TO BE DONE:
#1 In the cloud computing text, which two typographical pet peeves does the writer want the Google Docs interface to handle better?
#2 Copy the cloud computing text from "I’d love for" to "planning) is Microsoft.".
#3 Please carry on the cloud computing text from where it stops.

TEXT:
[Begin]

Note: I remember hearing that Google was “rolling out” IMAP access to Gmail users and not granting it to all at once. Since my DSL Extreme account is not part of the regular Gmail throng, I appear to have both IMAP and POP as part of the deal between DSL Extreme and Google.

Summing up: A bit long and rambly, don’t you think? I’m just trying to think out loud about how deep I’m getting into the world of Google and its services.

There’s been a loud, long argument in the free, open-source software community (and at LXer in particular) about what cloud computing means for open-source software, users, freedom and all of that. For me, the freedom to have my files live in the cloud and be accessed from anywhere I’m networked is trumping almost everything else.

I’d love for the Google Docs interface to get more sophisticated about things like indented paragraphs and smart quotes — two of my typographical pet peeves. The technology is there, since Docs is based on HTML and CSS and can do anything that those two sophisticated technologies allow (and that is quite a lot).

And as I’ve said more than a few times recently, having the option of working with my cloud-based files either through Web interfaces or via the same kinds of locally based applications we all use today is something I’m very interested in seeing happen. It’s kind of ironic that the company I see buying into this concept (although their plans and offerings are presented in such a cryptic way that I can never really tell just what they’re planning) is Microsoft.

Yes, Microsoft’s dependence on traditional apps like MS Office and the billions it brings them has profoundly affected the company’s strategy for cloud-based data and apps. At the end of the day, a melding of local client apps that are not necessarily Web browsers could very well be more efficient than doing everything through the browser. (Or not; it’s too early to tell at this point).

[End]

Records

[Begin]

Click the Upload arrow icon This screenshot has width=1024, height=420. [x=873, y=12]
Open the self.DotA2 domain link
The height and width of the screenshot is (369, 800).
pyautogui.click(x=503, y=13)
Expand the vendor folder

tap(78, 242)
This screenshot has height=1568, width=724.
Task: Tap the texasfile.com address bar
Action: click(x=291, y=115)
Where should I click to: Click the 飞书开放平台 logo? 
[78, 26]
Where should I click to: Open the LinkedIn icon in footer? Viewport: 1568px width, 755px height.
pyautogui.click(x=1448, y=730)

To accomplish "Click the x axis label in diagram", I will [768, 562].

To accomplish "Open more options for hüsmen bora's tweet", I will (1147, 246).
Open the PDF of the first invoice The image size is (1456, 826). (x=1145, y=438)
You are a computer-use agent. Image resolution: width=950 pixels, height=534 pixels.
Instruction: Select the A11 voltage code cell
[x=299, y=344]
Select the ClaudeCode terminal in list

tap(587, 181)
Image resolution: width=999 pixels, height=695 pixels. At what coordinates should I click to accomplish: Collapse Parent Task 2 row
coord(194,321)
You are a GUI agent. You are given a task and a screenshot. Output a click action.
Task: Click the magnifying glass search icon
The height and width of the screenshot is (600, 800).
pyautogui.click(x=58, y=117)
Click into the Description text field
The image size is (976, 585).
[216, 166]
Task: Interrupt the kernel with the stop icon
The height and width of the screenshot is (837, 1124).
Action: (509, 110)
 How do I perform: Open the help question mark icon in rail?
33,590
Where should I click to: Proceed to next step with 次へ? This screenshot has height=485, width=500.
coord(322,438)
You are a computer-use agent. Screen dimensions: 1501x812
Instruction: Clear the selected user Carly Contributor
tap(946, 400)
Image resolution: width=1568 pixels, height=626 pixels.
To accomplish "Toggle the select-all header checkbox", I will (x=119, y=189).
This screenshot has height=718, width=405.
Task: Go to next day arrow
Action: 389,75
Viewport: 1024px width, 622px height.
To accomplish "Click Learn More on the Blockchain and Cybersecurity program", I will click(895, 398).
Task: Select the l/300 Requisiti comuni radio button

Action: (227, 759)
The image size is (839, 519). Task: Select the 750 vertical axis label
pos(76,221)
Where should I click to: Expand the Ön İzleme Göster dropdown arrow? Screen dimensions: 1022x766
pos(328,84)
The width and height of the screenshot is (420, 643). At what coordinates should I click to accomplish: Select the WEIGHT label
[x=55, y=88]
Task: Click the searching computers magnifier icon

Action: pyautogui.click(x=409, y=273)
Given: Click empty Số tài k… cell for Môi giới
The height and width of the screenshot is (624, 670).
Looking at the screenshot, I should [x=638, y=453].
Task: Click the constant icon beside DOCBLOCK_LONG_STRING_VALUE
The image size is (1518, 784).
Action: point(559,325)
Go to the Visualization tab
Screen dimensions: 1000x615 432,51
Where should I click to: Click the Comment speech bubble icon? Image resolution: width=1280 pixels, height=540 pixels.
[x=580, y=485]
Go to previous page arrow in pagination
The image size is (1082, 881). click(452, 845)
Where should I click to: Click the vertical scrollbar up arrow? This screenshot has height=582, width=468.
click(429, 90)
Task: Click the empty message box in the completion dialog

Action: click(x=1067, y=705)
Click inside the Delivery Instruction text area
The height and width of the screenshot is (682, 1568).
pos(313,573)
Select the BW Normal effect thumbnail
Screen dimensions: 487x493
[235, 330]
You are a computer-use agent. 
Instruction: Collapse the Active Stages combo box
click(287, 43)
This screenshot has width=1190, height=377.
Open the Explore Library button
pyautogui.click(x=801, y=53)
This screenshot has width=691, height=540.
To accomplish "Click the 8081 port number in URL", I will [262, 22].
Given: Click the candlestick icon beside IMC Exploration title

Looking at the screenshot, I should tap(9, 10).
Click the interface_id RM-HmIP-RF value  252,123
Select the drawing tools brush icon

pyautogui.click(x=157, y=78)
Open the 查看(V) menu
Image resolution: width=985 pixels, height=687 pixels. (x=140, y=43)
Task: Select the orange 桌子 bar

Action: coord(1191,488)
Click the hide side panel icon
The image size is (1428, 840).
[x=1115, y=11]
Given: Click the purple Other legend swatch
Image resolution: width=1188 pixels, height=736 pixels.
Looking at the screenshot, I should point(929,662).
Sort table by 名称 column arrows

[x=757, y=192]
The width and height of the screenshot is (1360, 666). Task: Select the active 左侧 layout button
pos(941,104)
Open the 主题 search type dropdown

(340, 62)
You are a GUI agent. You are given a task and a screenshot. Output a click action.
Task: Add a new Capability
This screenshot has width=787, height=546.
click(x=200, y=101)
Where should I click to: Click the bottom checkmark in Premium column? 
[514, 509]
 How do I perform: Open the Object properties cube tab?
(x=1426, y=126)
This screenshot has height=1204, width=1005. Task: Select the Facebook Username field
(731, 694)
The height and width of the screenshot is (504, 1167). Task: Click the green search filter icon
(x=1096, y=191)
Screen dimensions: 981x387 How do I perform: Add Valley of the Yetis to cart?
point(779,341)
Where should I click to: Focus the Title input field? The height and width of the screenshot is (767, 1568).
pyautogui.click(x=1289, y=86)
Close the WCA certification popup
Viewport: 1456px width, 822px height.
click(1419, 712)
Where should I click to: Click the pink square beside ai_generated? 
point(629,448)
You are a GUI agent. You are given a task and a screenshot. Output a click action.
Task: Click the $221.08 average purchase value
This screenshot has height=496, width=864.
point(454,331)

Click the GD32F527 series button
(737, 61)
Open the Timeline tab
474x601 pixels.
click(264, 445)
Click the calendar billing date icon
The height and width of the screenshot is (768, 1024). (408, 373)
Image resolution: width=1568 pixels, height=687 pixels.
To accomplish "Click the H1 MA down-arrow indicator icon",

[End]

ANSWERS BELOW:
#1 Indented paragraphs and smart quotes.

#2
I’d love for the Google Docs interface to get more sophisticated about things like indented paragraphs and smart quotes — two of my typographical pet peeves. The technology is there, since Docs is based on HTML and CSS and can do anything that those two sophisticated technologies allow (and that is quite a lot).

And as I’ve said more than a few times recently, having the option of working with my cloud-based files either through Web interfaces or via the same kinds of locally based applications we all use today is something I’m very interested in seeing happen. It’s kind of ironic that the company I see buying into this concept (although their plans and offerings are presented in such a cryptic way that I can never really tell just what they’re planning) is Microsoft.

#3
The more data we have, from text files to images, audio and video, is increasingly hard to get a handle on. We need help storing, backing up, categorizing and utilizing all of this data. In my mind, it all points to the cloud.

Depending on how you look at it, it’s a little “Matrix”-y, “HAL 9000”-ish, “Neuromancer”-like

All I know is that Sun’s “The Network Is the Computer” mantra is becoming more true every day. Some of that will be good, some not. And that goodness/other will differ from person to person, application to application and entity to entity.

We won’t be limited to the huge cloud providers. There will still be traditional servers everywhere, along with clients in more shapes, sizes and guises than you could imagine. And the lone-PC-in-the-wilderness won’t go away, just as paper itself has survived in this most computer-infused of ages.

But the cloud model is real. And it’s growing.

Companies that understand this will prosper, others not so much.

Google Chrome: Still impressive, yet incomplete

September 6, 2008

I’m using Google Chrome again today in XP, and I continue to be impressed by its speed if nothing else.

So far, I’m having a lot of luck with pages being rendered correctly, and did I mention that it’s fast?

I like being able to shuffle the tabs around. I never did that before, and in Chrome they just look like they should be shuffled. Then I tried the same thing in Firefox. You can shuffle the tabs there, too. Kinda funny, huh? Something about Chrome made me think about doing something that I could’ve been doing in Firefox all along.

I won’t really be able to evaluate Google Chrome until they release the Linux and Mac ports. I wonder how long it will be.

When I first installed Google Chrome, I imported my Firefox bookmarks. All 900 and something of them.

As far as managing those bookmarks, all I can seemingly do is drag them around. Right-clicking on a given bookmark allows for some options, but it’s just not enough to manage hundreds of bookmarks and folders.

I guess it’s all part of making the app intuitive, like the Mac, for which nobody ever wants to read any kind of manual or docs at any time.

You can drag bookmarks and bookmark folders from the list of bookmarks to the bookmark bar. And you can shuffle them around. Again, you can probably do this sort of thing in Firefox, too, but I never thought to do so.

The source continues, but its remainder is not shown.